Long-awaited project by Kobe City Museum

Revived Kawasaki Museum of Art – An invitation to the beauty preserved and handed down by Shozo Kawasaki is currently being held at the Kobe City Museum

Today, Japan is one of the world’s leading museum powerhouses. There are many museums, regardless of size, in each region, and there are also many private museums.

Japan’s first private art museum, the Kawasaki Museum of Art, was built in 1890 by Shozo Kawasaki, a businessman who founded Kawasaki Shipyard (now Kawasaki Heavy Industries) and Kobe Shimbun Newspaper. The Kawasaki Museum of Art was in what is now Nunobiki, Kobe City, and had a collection centered on Japanese and Oriental art. The collection includes many excellent works that were later designated as National Treasures and Important Cultural Properties. Unfortunately, the financial crisis of 1927 caused the collection to dissipate, and the building of the Kawasaki Museum of Art was also destroyed by flooding and the destruction of World War II.

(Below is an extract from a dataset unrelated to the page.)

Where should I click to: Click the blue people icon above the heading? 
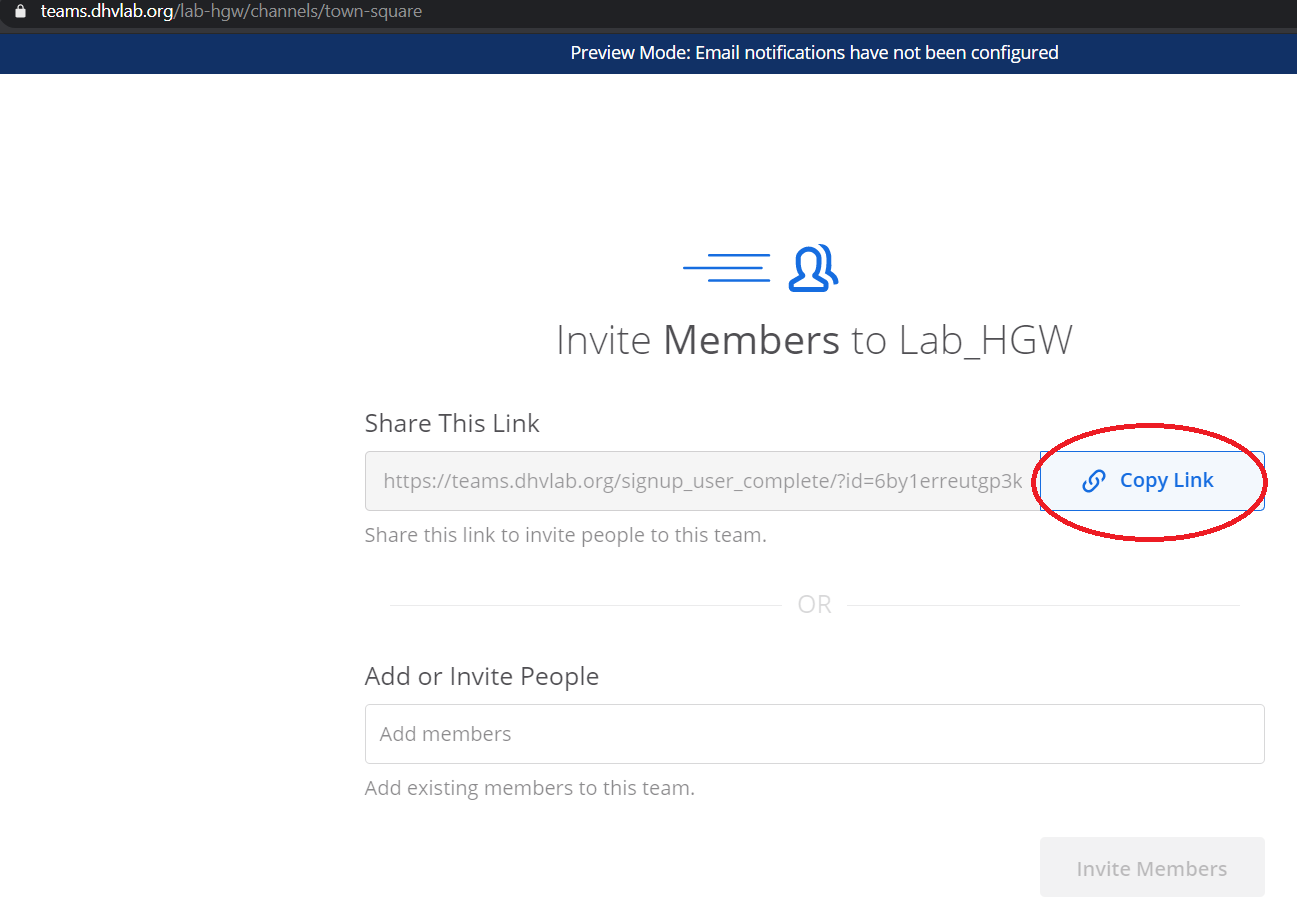pos(812,268)
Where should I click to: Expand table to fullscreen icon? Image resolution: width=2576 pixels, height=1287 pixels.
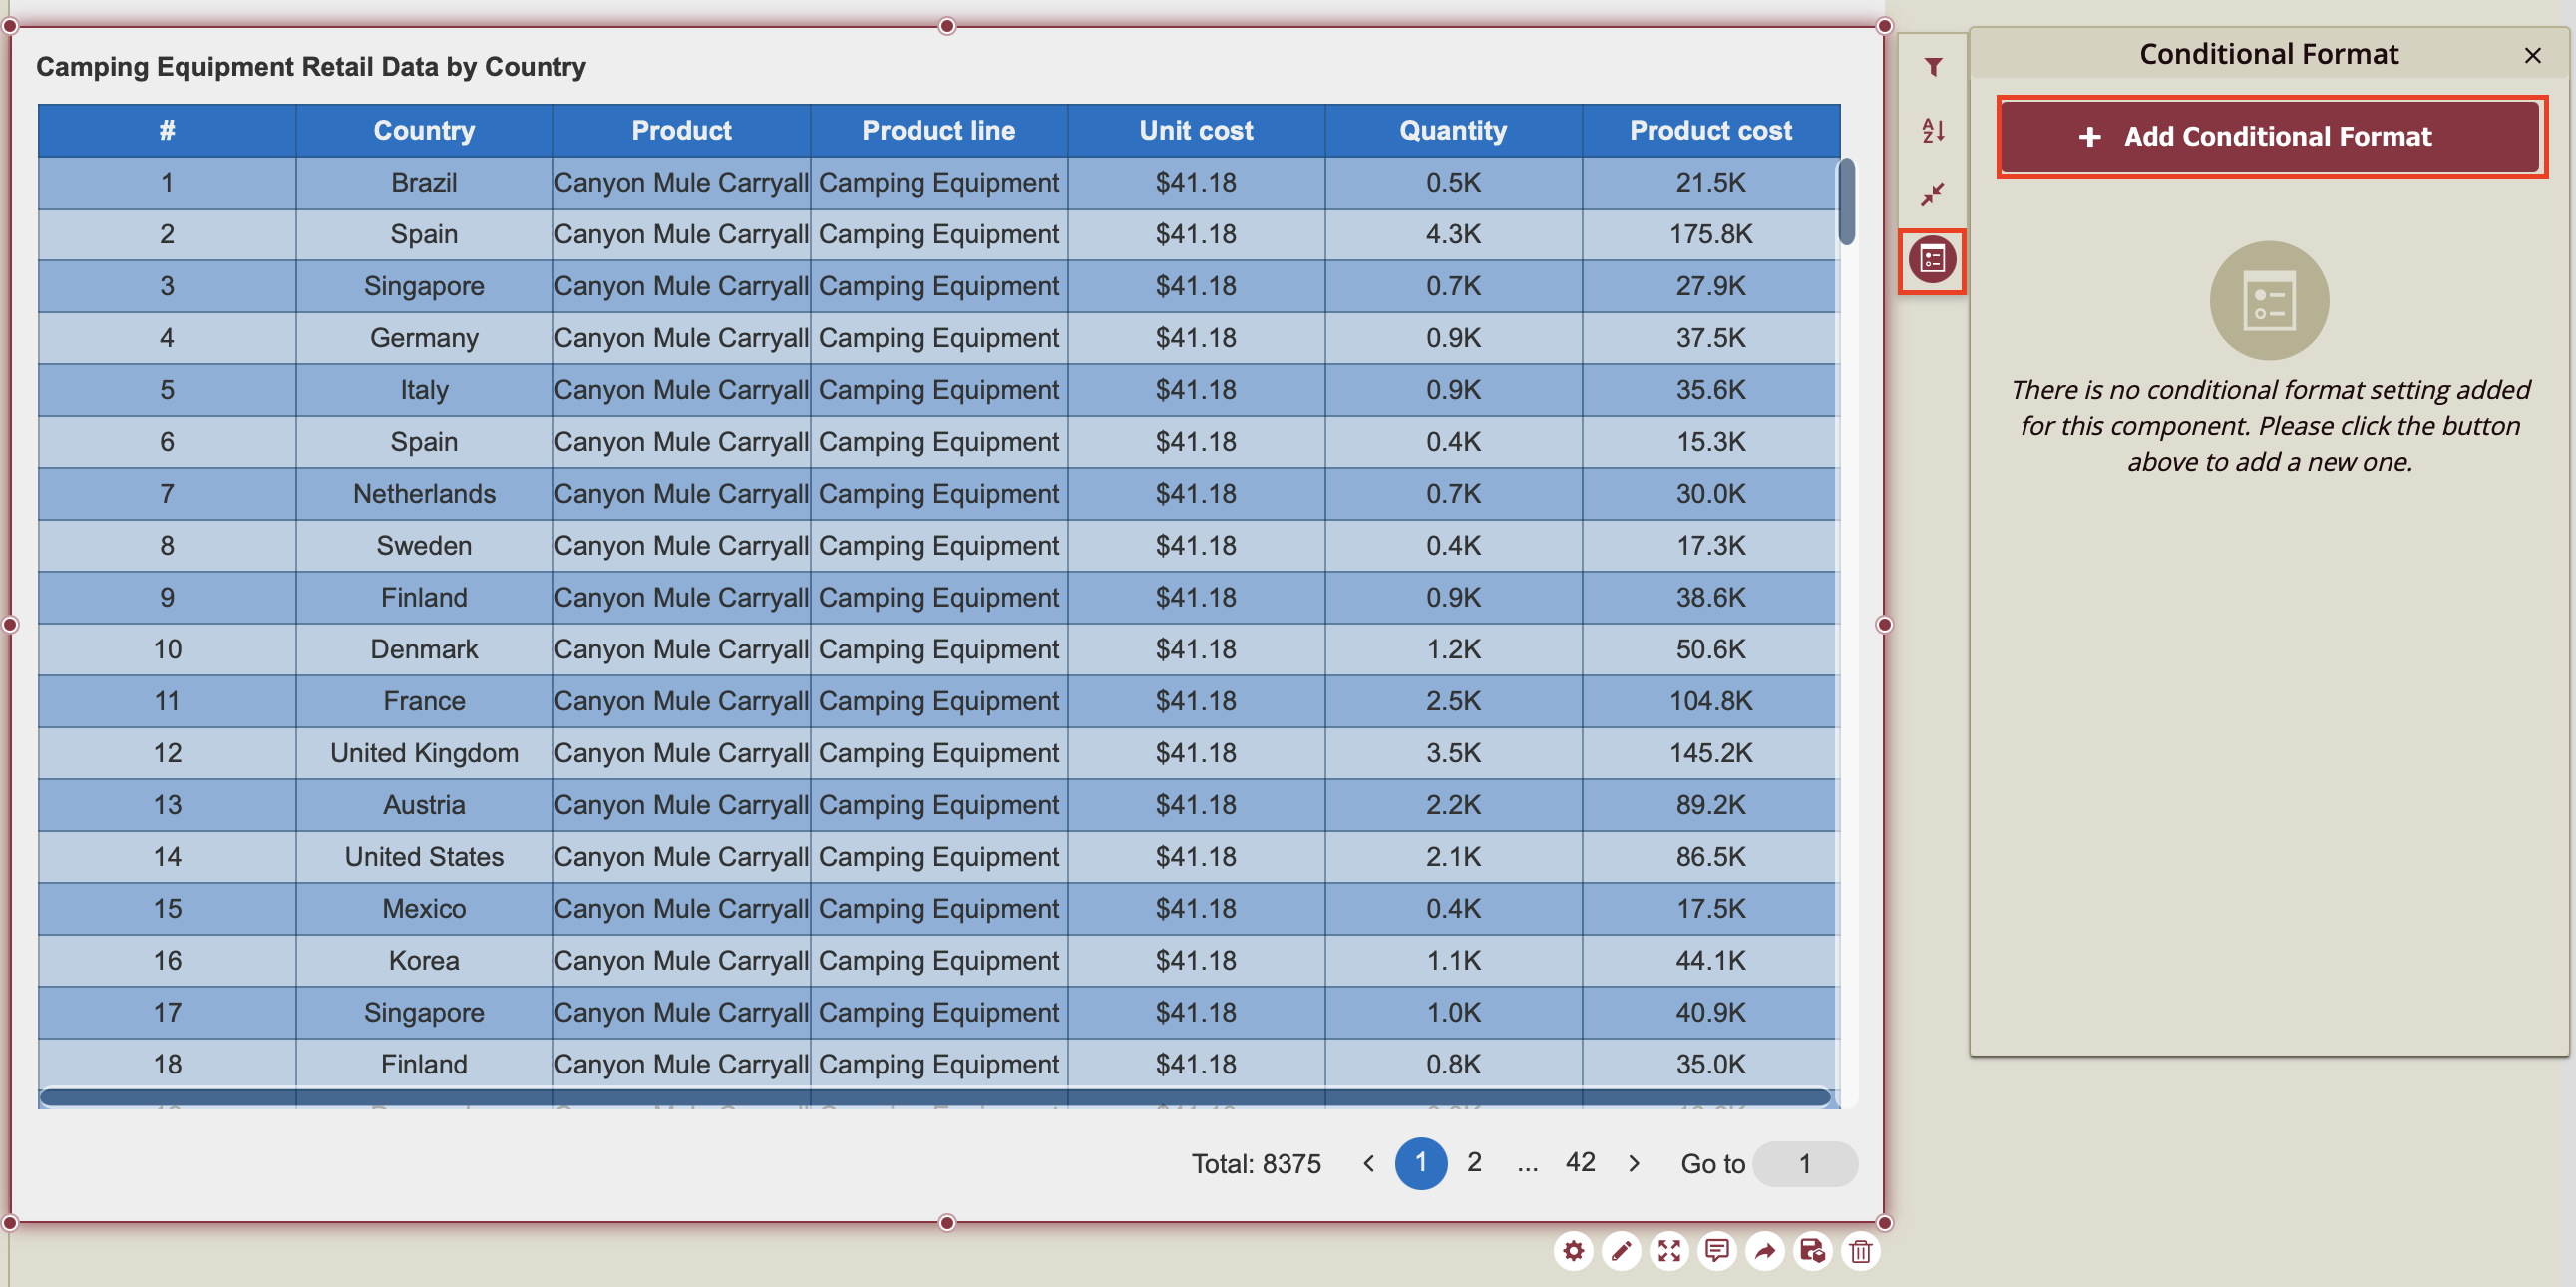[1669, 1251]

Until now, there have been no opportunities to meet all the works that have been dispersed due to this historical background. At this time, the Kobe City Museum, which can be said to be the center of culture in Kobe, has gathered about 80 excellent works and related works that were owned by Shozo Kawasaki at the time, and made this exhibition a reality. (It was said that holding this exhibition would be impossible, but it has become a reality.) Excellent works returned to their old homes, Kobe after about 100 years. Surprisingly, these excellent works are displayed as if the Kawasaki Museum of Art has been revived in Kobe.

The overwhelming appeal of this exhibition is probably the many works by Okyo Maruyama, including fusuma paintings and hanging scrolls.

The Kawasaki Museum of Art also owns a work reminiscent of the “Mizunomi no Tora -water drinking tiger” painting on the fusuma (sliding door) of Kotohira-gu Shrine’s Omote Shoin. “Mouko Kokuso – Ferocious Tiger Valley Running” (private collection) is one of them. At that time, tigers did not exist in Japan, and there is an anecdote that Okyo drew a cat as a model. However, Okyo’s brushes in the collection of the Kawasaki Museum of Art well capture the characteristics of tigers, such as their supple yet majestic bodies, chubby limbs, and small ears.

The several fusuma paintings are overwhelming. Large masterpieces such as “Kaihen Rosho zu Fusumae – Old Pine in Seaside” and “Setsuzan Fuke Fusume – Snow Landscape Fusuma” (both owned by the Tokyo National Museum) are lined up. The beauty and delicacy of the fairy with the child drawn there will take your breath away. There are masterpieces from the heyday of Okyo.

An important work of art, “Toho byoubu – Paulownia Phoenix Folding Screen” (Hayashibara Museum of Art collection), which is said to have been painted by Takanobu Kano, is also on display. In this folding screen painting, the figure of a flying phoenix is ​​expressed with the detail and richness of a Flemish painting.

At the end of the exhibition is the important cultural property Kanzan Jittoku, which is said to have been drawn by Yan Hui (Tokyo National Museum collection: exhibition period until November 13). This work, which was also owned by Yoshimasa Ashikaga and was also a Higashiyama treasure, was also in the hands of Nobunaga Oda. In the past, it was introduced to famous collectors such as Dono Masuda, but the price did not come to an agreement. Through such a process, it was handed over to Shozo Kawasaki, who is said to have cherished it next to life, burning and admiring the incense to himself every day.

The smiles of the two depicted in Kanzan Jittoku can sometimes look eerie. However, in this collection, it even feels as if he is telling the viewer, “How is this collection?”

This wonderful exhibition is held only at the Kobe City Museum. The session is until December 4th (Sunday). I would like you to visit Kobe for this exhibition.